As soon as he gets there he has this strange encounter with a “greek” woman. Her daughter had an “unclean spirit” and needed to be freed of it. And Jesus’ response seems to contradict everything he had just said to the Pharisees previously: “Let the children be fed first, for it is not fair to take the children’s food and throw it to the dogs.” This seems harsh, out of character, and inconsistent with what Jesus has been doing and saying, and it is. He’s saying (and we can see this more clearly if we match it up with this story in Matthew 15) that his work is for Israel, not for the “dogs”. Suddenly he seems to be saying that the outsiders don’t even count. But the woman presses in and says, “Sir, even the dogs under the table eat the children’s crumbs.” She calls out the injustice.  And Jesus quickly relents.

Two things:

1) If Jesus really meant what he said about the gentiles being the dogs in this scenario, he wouldn’t give in so easily. There must be something more going on with his statement. I wonder if what he’s doing is seeing if she thinks she belongs. Like he’s thinking, “let me give her what she’s expecting, and see how she responds.” We don’t know what Jesus would’ve done if she had given in an walked away, but I imagine he still might’ve liberated her daughter from that unclean spirit. Which leads to point number 2….

2) She doesn’t relent. She presses into Jesus, even challenges him. She will not back down on what is right and good. That’s the kind of faith that God is looking for here.

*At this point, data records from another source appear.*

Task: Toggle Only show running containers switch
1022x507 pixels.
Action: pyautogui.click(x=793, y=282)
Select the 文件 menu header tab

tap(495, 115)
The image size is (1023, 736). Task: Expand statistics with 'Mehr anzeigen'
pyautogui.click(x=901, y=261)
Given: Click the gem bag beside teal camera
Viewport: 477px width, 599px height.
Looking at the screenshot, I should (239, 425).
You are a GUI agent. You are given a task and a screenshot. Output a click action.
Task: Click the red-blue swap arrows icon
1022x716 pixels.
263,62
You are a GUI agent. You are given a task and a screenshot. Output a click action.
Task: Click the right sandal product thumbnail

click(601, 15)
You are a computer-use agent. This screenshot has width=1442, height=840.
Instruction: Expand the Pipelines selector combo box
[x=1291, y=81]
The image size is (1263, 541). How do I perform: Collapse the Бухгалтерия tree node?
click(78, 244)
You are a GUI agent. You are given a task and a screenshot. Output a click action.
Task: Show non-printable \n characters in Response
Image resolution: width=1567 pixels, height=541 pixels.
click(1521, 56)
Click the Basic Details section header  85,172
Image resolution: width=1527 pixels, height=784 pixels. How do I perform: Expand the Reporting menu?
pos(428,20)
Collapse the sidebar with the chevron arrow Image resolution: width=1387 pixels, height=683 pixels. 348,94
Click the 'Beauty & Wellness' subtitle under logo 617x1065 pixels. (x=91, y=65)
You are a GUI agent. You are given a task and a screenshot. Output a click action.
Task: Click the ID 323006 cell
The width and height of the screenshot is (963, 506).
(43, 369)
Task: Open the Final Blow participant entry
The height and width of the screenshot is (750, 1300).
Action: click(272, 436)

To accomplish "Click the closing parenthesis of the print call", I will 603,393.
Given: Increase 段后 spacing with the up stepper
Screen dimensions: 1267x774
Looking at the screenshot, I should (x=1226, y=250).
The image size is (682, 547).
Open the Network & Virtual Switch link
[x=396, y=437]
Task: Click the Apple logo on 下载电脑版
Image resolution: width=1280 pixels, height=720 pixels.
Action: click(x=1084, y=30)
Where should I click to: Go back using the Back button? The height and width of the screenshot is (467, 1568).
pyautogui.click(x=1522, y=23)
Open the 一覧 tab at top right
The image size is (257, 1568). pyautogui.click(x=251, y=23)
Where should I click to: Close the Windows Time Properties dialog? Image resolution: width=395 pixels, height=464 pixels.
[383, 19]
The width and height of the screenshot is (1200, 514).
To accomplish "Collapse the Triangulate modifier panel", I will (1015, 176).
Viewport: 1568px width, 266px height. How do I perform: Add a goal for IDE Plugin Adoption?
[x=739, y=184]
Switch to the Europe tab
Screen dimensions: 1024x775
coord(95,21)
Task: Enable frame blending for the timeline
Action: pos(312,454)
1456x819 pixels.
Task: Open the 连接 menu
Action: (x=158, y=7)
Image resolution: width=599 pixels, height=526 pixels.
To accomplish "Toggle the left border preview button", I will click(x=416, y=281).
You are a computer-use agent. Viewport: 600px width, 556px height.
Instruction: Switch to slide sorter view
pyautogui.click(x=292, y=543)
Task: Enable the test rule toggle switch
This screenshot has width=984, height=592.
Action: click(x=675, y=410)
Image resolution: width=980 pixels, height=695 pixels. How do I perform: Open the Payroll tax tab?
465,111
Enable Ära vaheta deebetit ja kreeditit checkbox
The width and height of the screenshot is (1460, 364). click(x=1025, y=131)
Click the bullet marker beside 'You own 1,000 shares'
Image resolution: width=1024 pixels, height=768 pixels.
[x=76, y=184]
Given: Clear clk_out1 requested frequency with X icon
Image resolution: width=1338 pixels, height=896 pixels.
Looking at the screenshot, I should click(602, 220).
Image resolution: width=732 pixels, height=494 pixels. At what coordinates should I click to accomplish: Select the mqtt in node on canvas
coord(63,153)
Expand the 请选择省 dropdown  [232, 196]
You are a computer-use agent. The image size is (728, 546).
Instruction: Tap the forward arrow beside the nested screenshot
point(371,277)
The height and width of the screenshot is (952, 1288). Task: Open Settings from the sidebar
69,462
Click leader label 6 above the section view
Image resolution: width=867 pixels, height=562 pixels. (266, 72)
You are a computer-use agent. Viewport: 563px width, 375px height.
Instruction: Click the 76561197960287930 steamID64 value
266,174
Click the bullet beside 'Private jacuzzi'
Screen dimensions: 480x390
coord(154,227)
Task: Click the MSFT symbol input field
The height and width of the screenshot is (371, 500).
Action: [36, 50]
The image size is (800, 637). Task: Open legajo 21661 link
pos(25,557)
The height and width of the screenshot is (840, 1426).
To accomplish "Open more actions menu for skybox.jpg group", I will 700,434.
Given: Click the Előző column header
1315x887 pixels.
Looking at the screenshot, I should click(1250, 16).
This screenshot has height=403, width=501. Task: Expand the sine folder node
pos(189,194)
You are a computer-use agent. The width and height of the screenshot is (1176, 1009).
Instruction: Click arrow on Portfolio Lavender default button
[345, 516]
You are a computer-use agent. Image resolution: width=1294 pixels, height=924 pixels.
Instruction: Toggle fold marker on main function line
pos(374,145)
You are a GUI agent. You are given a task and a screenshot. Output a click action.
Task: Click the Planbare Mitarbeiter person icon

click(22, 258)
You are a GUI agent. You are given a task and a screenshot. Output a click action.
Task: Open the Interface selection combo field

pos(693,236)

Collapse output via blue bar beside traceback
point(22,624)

She is living out the pure heart for God that Jesus was previously admonishing the Pharisees for not having in 7:1-23. She is simply laying her whole self out there saying, “even if I am a dog, can I not lick up the crumbs?” But she is not a dog. She’s a human.

This story is not about settling for bread crumbs. God doesn’t want that. God is a God of abundance. This is a story about standing up to injustice. This is a story about demanding  human rights. Not even Jesus I immune to being challenged when justice is withheld. May we all capture the spirit of this Syrophonecian woman, stand up to power when Justice is denied and delayed, and demand what is right and good: Which is something far more than mere bread crumbs.